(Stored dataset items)
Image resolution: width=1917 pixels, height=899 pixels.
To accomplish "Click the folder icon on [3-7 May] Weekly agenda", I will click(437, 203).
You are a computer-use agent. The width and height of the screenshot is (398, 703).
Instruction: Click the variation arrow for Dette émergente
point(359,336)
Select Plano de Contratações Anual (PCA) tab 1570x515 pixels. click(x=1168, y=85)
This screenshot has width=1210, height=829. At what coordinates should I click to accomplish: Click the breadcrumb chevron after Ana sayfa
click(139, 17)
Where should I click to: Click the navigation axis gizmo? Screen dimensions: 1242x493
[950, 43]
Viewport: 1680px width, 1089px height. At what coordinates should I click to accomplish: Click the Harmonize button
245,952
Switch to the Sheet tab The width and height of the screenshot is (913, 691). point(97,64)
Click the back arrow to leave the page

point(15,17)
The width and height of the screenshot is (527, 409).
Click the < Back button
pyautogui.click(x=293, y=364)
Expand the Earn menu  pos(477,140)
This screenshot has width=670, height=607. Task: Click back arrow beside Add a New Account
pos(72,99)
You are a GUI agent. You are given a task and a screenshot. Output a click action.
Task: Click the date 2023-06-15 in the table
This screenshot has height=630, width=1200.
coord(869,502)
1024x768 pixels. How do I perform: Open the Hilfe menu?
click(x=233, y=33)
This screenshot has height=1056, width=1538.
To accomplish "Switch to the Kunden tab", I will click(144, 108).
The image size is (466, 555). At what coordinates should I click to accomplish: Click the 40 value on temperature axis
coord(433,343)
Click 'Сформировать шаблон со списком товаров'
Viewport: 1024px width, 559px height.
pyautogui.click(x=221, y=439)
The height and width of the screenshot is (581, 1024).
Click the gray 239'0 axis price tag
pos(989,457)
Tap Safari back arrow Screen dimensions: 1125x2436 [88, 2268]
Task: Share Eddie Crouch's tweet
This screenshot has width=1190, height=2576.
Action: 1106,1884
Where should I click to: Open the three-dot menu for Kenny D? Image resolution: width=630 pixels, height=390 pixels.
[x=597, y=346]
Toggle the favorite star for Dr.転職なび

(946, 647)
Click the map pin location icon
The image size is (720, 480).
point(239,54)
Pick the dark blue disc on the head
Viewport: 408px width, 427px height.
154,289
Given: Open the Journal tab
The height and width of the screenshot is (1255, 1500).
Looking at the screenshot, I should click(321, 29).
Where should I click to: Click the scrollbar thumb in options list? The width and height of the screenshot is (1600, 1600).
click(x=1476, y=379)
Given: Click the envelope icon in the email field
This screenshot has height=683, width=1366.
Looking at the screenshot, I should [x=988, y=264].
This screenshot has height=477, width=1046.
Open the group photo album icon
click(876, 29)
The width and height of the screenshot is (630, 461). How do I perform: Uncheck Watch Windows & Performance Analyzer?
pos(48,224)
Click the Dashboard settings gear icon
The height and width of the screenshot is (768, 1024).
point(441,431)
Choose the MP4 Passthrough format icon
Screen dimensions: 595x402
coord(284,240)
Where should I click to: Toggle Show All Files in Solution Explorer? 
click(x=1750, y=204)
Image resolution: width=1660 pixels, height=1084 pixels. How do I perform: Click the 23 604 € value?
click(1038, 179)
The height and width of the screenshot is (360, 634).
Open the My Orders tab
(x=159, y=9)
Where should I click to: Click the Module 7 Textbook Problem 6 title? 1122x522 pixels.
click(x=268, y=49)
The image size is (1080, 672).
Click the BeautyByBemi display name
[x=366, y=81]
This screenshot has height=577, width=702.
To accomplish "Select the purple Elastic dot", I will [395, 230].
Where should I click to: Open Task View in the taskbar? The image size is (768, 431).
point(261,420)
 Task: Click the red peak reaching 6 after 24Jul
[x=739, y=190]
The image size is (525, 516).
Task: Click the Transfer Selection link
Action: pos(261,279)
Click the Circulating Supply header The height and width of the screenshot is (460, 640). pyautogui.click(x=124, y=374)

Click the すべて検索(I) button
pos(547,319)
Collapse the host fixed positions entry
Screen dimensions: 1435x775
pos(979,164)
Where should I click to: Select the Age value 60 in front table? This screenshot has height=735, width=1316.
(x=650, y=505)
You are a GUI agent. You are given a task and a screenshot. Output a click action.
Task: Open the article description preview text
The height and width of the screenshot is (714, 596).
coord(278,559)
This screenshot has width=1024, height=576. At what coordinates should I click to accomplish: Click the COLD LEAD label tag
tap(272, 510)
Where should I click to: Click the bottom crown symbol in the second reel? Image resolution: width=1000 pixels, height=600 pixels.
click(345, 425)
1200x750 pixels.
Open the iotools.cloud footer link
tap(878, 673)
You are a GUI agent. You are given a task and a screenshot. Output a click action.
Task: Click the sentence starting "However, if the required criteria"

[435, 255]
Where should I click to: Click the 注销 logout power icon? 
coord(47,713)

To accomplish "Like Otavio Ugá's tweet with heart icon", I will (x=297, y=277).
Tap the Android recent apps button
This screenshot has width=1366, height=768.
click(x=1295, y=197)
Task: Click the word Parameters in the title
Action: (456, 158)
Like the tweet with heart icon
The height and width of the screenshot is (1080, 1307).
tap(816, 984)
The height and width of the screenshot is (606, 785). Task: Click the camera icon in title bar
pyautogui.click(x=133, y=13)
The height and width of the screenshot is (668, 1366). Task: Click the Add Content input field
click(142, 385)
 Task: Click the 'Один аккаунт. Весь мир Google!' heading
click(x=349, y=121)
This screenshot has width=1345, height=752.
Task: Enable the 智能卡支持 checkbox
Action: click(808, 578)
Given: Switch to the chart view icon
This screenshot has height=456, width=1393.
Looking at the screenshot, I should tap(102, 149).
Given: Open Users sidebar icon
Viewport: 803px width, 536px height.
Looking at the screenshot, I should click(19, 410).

EXERCISE DESCRIPTION:
All the lines above should be written out once more, exactly.

WRITTEN RESPONSE:
Image resolution: width=1917 pixels, height=899 pixels.
To accomplish "Click the folder icon on [3-7 May] Weekly agenda", I will click(437, 203).
You are a computer-use agent. The width and height of the screenshot is (398, 703).
Instruction: Click the variation arrow for Dette émergente
point(359,336)
Select Plano de Contratações Anual (PCA) tab 1570x515 pixels. click(x=1168, y=85)
This screenshot has width=1210, height=829. At what coordinates should I click to accomplish: Click the breadcrumb chevron after Ana sayfa
click(139, 17)
Where should I click to: Click the navigation axis gizmo? Screen dimensions: 1242x493
[950, 43]
Viewport: 1680px width, 1089px height. At what coordinates should I click to accomplish: Click the Harmonize button
245,952
Switch to the Sheet tab The width and height of the screenshot is (913, 691). point(97,64)
Click the back arrow to leave the page

point(15,17)
The width and height of the screenshot is (527, 409).
Click the < Back button
pyautogui.click(x=293, y=364)
Expand the Earn menu  pos(477,140)
This screenshot has width=670, height=607. Task: Click back arrow beside Add a New Account
pos(72,99)
You are a GUI agent. You are given a task and a screenshot. Output a click action.
Task: Click the date 2023-06-15 in the table
This screenshot has height=630, width=1200.
coord(869,502)
1024x768 pixels. How do I perform: Open the Hilfe menu?
click(x=233, y=33)
This screenshot has height=1056, width=1538.
To accomplish "Switch to the Kunden tab", I will click(144, 108).
The image size is (466, 555). At what coordinates should I click to accomplish: Click the 40 value on temperature axis
coord(433,343)
Click 'Сформировать шаблон со списком товаров'
Viewport: 1024px width, 559px height.
pyautogui.click(x=221, y=439)
The height and width of the screenshot is (581, 1024).
Click the gray 239'0 axis price tag
pos(989,457)
Tap Safari back arrow Screen dimensions: 1125x2436 [88, 2268]
Task: Share Eddie Crouch's tweet
This screenshot has width=1190, height=2576.
Action: 1106,1884
Where should I click to: Open the three-dot menu for Kenny D? Image resolution: width=630 pixels, height=390 pixels.
[x=597, y=346]
Toggle the favorite star for Dr.転職なび

(946, 647)
Click the map pin location icon
The image size is (720, 480).
point(239,54)
Pick the dark blue disc on the head
Viewport: 408px width, 427px height.
154,289
Given: Open the Journal tab
The height and width of the screenshot is (1255, 1500).
Looking at the screenshot, I should click(321, 29).
Where should I click to: Click the scrollbar thumb in options list? The width and height of the screenshot is (1600, 1600).
click(x=1476, y=379)
Given: Click the envelope icon in the email field
This screenshot has height=683, width=1366.
Looking at the screenshot, I should [x=988, y=264].
This screenshot has height=477, width=1046.
Open the group photo album icon
click(876, 29)
The width and height of the screenshot is (630, 461). How do I perform: Uncheck Watch Windows & Performance Analyzer?
pos(48,224)
Click the Dashboard settings gear icon
The height and width of the screenshot is (768, 1024).
point(441,431)
Choose the MP4 Passthrough format icon
Screen dimensions: 595x402
coord(284,240)
Where should I click to: Toggle Show All Files in Solution Explorer? 
click(x=1750, y=204)
Image resolution: width=1660 pixels, height=1084 pixels. How do I perform: Click the 23 604 € value?
click(1038, 179)
The height and width of the screenshot is (360, 634).
Open the My Orders tab
(x=159, y=9)
Where should I click to: Click the Module 7 Textbook Problem 6 title? 1122x522 pixels.
click(x=268, y=49)
The image size is (1080, 672).
Click the BeautyByBemi display name
[x=366, y=81]
This screenshot has height=577, width=702.
To accomplish "Select the purple Elastic dot", I will [395, 230].
Where should I click to: Open Task View in the taskbar? The image size is (768, 431).
point(261,420)
 Task: Click the red peak reaching 6 after 24Jul
[x=739, y=190]
The image size is (525, 516).
Task: Click the Transfer Selection link
Action: pos(261,279)
Click the Circulating Supply header The height and width of the screenshot is (460, 640). pyautogui.click(x=124, y=374)

Click the すべて検索(I) button
pos(547,319)
Collapse the host fixed positions entry
Screen dimensions: 1435x775
pos(979,164)
Where should I click to: Select the Age value 60 in front table? This screenshot has height=735, width=1316.
(x=650, y=505)
You are a GUI agent. You are given a task and a screenshot. Output a click action.
Task: Open the article description preview text
The height and width of the screenshot is (714, 596).
coord(278,559)
This screenshot has width=1024, height=576. At what coordinates should I click to accomplish: Click the COLD LEAD label tag
tap(272, 510)
Where should I click to: Click the bottom crown symbol in the second reel? Image resolution: width=1000 pixels, height=600 pixels.
click(345, 425)
1200x750 pixels.
Open the iotools.cloud footer link
tap(878, 673)
You are a GUI agent. You are given a task and a screenshot. Output a click action.
Task: Click the sentence starting "However, if the required criteria"

[435, 255]
Where should I click to: Click the 注销 logout power icon? 
coord(47,713)

To accomplish "Like Otavio Ugá's tweet with heart icon", I will (x=297, y=277).
Tap the Android recent apps button
This screenshot has width=1366, height=768.
click(x=1295, y=197)
Task: Click the word Parameters in the title
Action: (456, 158)
Like the tweet with heart icon
The height and width of the screenshot is (1080, 1307).
tap(816, 984)
The height and width of the screenshot is (606, 785). Task: Click the camera icon in title bar
pyautogui.click(x=133, y=13)
The height and width of the screenshot is (668, 1366). Task: Click the Add Content input field
click(142, 385)
 Task: Click the 'Один аккаунт. Весь мир Google!' heading
click(x=349, y=121)
This screenshot has width=1345, height=752.
Task: Enable the 智能卡支持 checkbox
Action: click(808, 578)
Given: Switch to the chart view icon
This screenshot has height=456, width=1393.
Looking at the screenshot, I should tap(102, 149).
Given: Open Users sidebar icon
Viewport: 803px width, 536px height.
Looking at the screenshot, I should click(19, 410).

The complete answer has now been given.